» The problem:
Please return every record below exactly as it stands.
━━━━━━━━━━
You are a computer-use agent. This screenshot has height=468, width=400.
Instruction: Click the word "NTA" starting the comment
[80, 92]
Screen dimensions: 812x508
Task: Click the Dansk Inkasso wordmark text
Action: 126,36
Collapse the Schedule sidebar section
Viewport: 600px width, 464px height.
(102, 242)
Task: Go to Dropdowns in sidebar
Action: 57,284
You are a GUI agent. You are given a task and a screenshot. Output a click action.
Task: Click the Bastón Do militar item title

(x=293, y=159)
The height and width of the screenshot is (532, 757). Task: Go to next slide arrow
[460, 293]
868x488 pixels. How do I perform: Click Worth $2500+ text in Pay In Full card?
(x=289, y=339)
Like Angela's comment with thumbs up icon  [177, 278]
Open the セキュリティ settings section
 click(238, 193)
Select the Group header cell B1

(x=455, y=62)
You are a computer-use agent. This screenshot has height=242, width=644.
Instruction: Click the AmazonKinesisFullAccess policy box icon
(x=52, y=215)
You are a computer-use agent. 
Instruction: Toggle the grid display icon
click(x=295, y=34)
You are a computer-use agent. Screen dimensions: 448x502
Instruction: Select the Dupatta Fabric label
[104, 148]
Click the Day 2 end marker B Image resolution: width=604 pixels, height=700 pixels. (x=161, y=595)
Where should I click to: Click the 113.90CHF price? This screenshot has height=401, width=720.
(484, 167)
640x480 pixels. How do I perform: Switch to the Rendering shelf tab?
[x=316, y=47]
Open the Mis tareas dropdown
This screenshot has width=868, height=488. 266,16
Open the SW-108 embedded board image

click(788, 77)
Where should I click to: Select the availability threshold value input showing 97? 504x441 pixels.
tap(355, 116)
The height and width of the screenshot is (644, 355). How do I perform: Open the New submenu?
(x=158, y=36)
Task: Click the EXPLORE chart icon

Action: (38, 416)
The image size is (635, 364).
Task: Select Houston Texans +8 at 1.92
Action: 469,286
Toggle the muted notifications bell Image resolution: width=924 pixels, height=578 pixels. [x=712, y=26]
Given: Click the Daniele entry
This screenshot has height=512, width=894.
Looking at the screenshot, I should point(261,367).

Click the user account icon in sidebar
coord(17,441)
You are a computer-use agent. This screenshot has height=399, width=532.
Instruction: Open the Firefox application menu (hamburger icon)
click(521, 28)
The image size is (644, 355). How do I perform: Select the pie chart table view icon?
━━━━━━━━━━
» Response to the task:
You are a computer-use agent. This screenshot has height=468, width=400.
Instruction: Click the word "NTA" starting the comment
[80, 92]
Screen dimensions: 812x508
Task: Click the Dansk Inkasso wordmark text
Action: 126,36
Collapse the Schedule sidebar section
Viewport: 600px width, 464px height.
(102, 242)
Task: Go to Dropdowns in sidebar
Action: 57,284
You are a GUI agent. You are given a task and a screenshot. Output a click action.
Task: Click the Bastón Do militar item title

(x=293, y=159)
The height and width of the screenshot is (532, 757). Task: Go to next slide arrow
[460, 293]
868x488 pixels. How do I perform: Click Worth $2500+ text in Pay In Full card?
(x=289, y=339)
Like Angela's comment with thumbs up icon  [177, 278]
Open the セキュリティ settings section
 click(238, 193)
Select the Group header cell B1

(x=455, y=62)
You are a computer-use agent. This screenshot has height=242, width=644.
Instruction: Click the AmazonKinesisFullAccess policy box icon
(x=52, y=215)
You are a computer-use agent. 
Instruction: Toggle the grid display icon
click(x=295, y=34)
You are a computer-use agent. Screen dimensions: 448x502
Instruction: Select the Dupatta Fabric label
[104, 148]
Click the Day 2 end marker B Image resolution: width=604 pixels, height=700 pixels. (x=161, y=595)
Where should I click to: Click the 113.90CHF price? This screenshot has height=401, width=720.
(484, 167)
640x480 pixels. How do I perform: Switch to the Rendering shelf tab?
[x=316, y=47]
Open the Mis tareas dropdown
This screenshot has width=868, height=488. 266,16
Open the SW-108 embedded board image

click(788, 77)
Where should I click to: Select the availability threshold value input showing 97? 504x441 pixels.
tap(355, 116)
The height and width of the screenshot is (644, 355). How do I perform: Open the New submenu?
(x=158, y=36)
Task: Click the EXPLORE chart icon

Action: (38, 416)
The image size is (635, 364).
Task: Select Houston Texans +8 at 1.92
Action: 469,286
Toggle the muted notifications bell Image resolution: width=924 pixels, height=578 pixels. [x=712, y=26]
Given: Click the Daniele entry
This screenshot has height=512, width=894.
Looking at the screenshot, I should point(261,367).

Click the user account icon in sidebar
coord(17,441)
You are a computer-use agent. This screenshot has height=399, width=532.
Instruction: Open the Firefox application menu (hamburger icon)
click(521, 28)
The image size is (644, 355). How do I perform: Select the pie chart table view icon?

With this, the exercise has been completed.